Stored data entries
-----
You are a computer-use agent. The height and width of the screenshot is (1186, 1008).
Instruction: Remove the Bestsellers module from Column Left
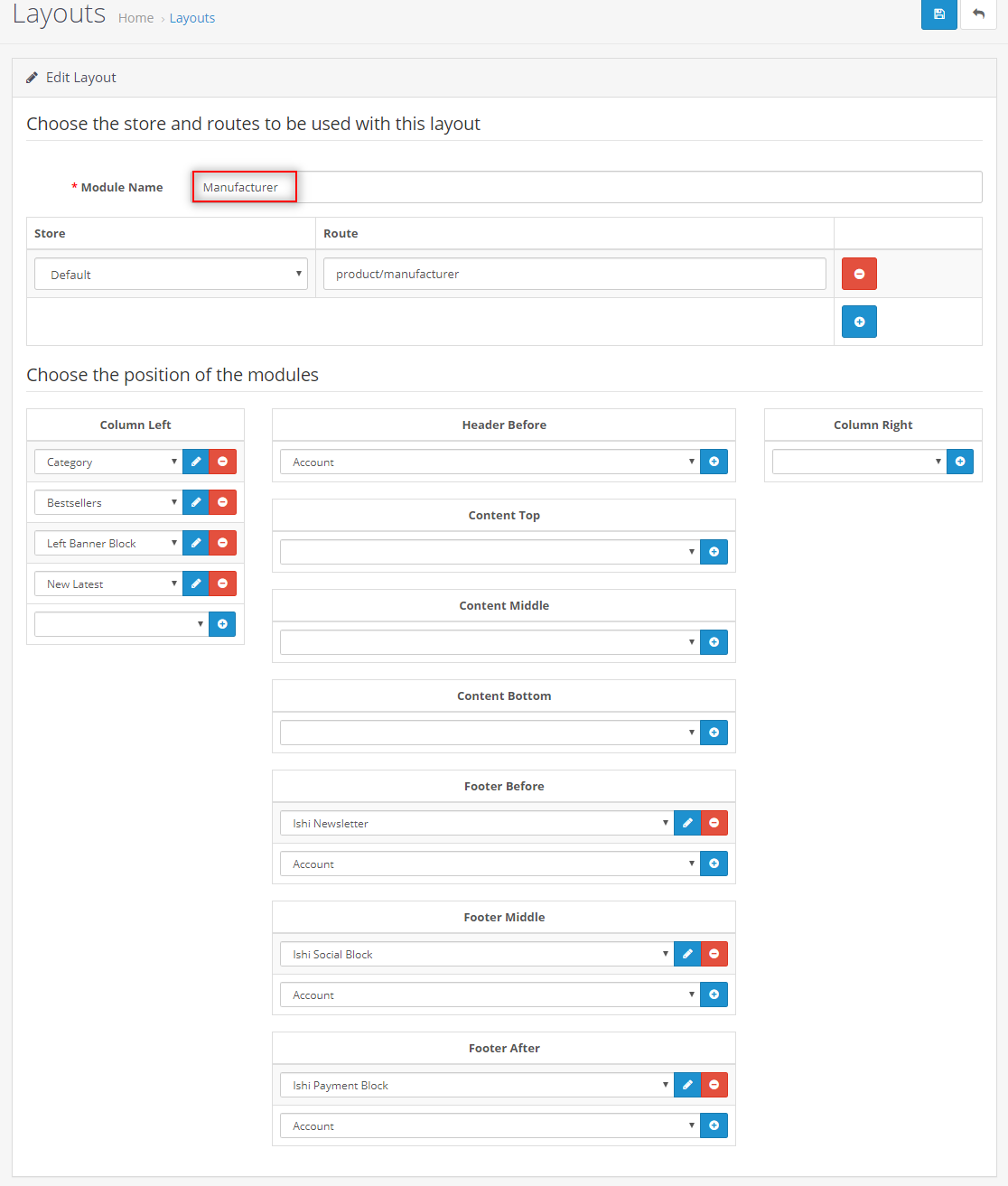pyautogui.click(x=222, y=502)
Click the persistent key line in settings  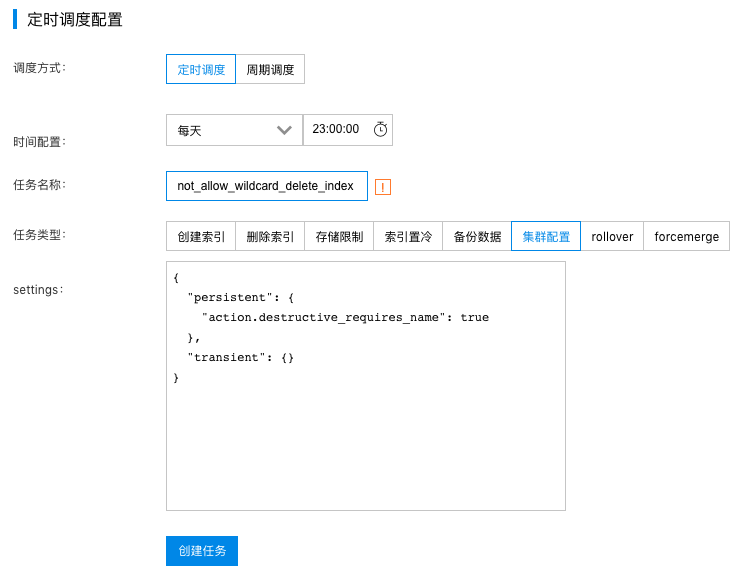241,298
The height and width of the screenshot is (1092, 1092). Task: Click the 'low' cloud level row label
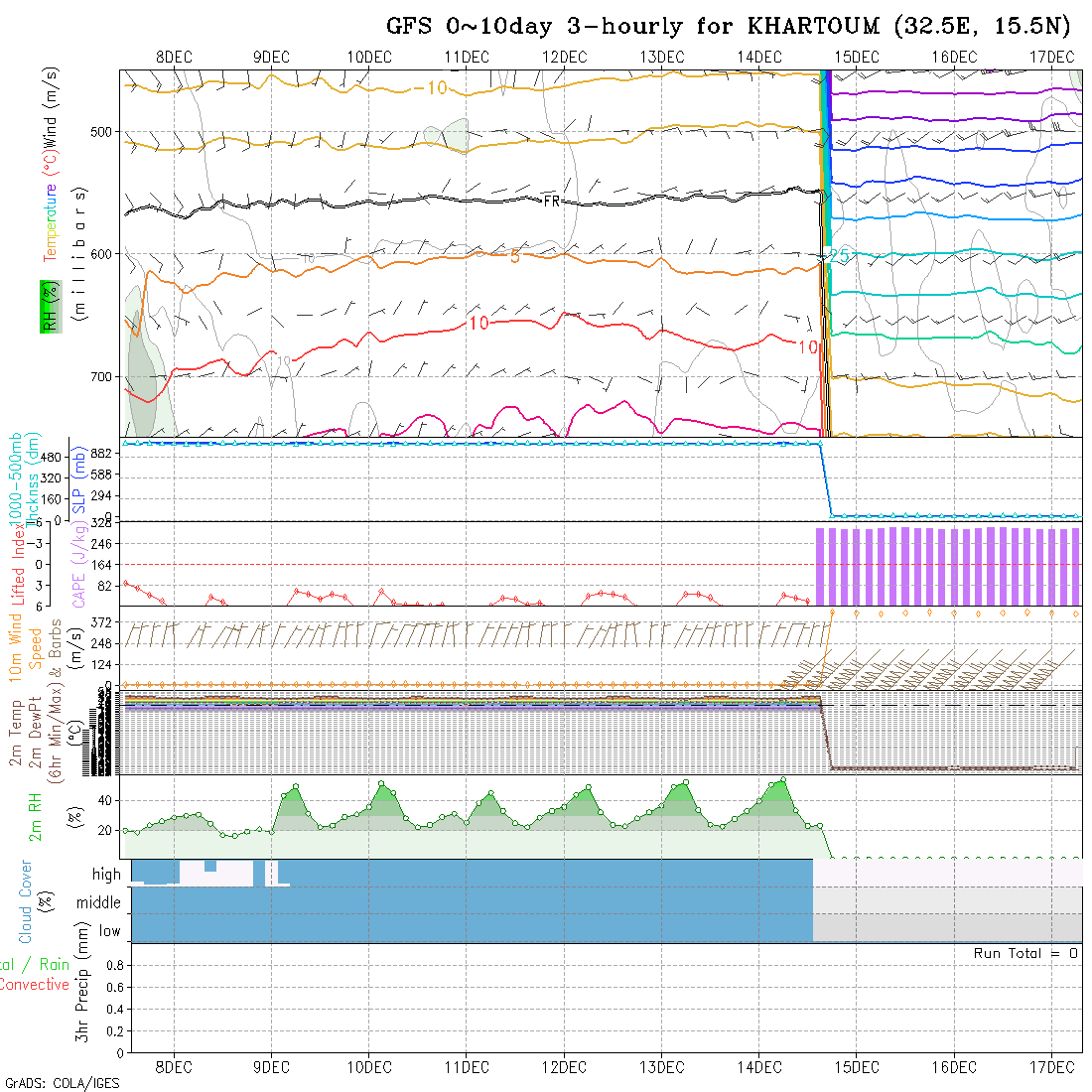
-----
- _WHAT IS EXPECTED_
Reproduce each line above that contains "height".

- _PROBLEM SOLUTION_
You are a computer-use agent. The height and width of the screenshot is (1186, 1008).
The height and width of the screenshot is (1092, 1092). Task: Click the 'low' cloud level row label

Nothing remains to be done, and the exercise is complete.